The Brazilian community in Dublin is one of the biggest foreign communities in the city, and by far the biggest collection of non-EU residents are from Brazil.
There is a Facebook group for Dublin residents hailing from the South American country, which currently contains over 20,000 members, and e-Dublin, a Brazilian website dedicated to this fair city, has over 400,000 likes.
The influx is largely due to a deal between the Irish and Brazilian governments, arranged back in 2013, to allow up to 4,000 undergraduates to study in Ireland between then and now, and links between colleges in the two countries have only strengthened since.

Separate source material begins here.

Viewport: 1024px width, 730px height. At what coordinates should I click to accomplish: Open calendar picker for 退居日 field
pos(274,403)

Now, Brazil is a long way away from the Emerald Isle, and while we all got an insight with this summer’s Olympic games, held in stunning Rio De Janeiro, there’s still a great many aspects of Brazilian culture which haven’t quite made their way to Irish shore just yet.

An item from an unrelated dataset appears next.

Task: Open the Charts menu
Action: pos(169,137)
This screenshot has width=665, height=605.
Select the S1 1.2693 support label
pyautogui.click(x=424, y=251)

Well, maybe it’s time we got a taste of what Brazil is all about, and what better way than to taste a Coxinha.
These delicious snacks are a favourite street vendor food, and always a big hit at family parties.
Pronounced “koh-SHEEN-yah”, these deep-fried delicacies are made from shredded chicken, onion and parsley, wrapped in dough and rolled in breadcrumbs before cooking, and are best served hot. They also go really well with Guaraná, a sort of energy drink with an apple and berry flavour.
Sometimes, they’re also filled with Catipury, a kind of cheese native to Brazil, which melts into the other ingredients, making the filling ooze out when the doughy exterior is bitten into.
If you’re feeling brave, or have wicked culinary credentials, then by all means have a go at knocking up a batch of these finger-lickin’ fritters; there’s an awesome recipe to be found right here.
On the other hand, if you’re more of a take-out menu kind of chef, then don’t panic; Pulido’s bakery on Bolton St does a wicked coxinha, at a very reasonable price.
And if you’re after the full shebang, there are numerous Brazilian restaurants in Temple Bar which also serve coxinhas as part of an evening meal
As they say in Portuguese; “Bom Apetite!”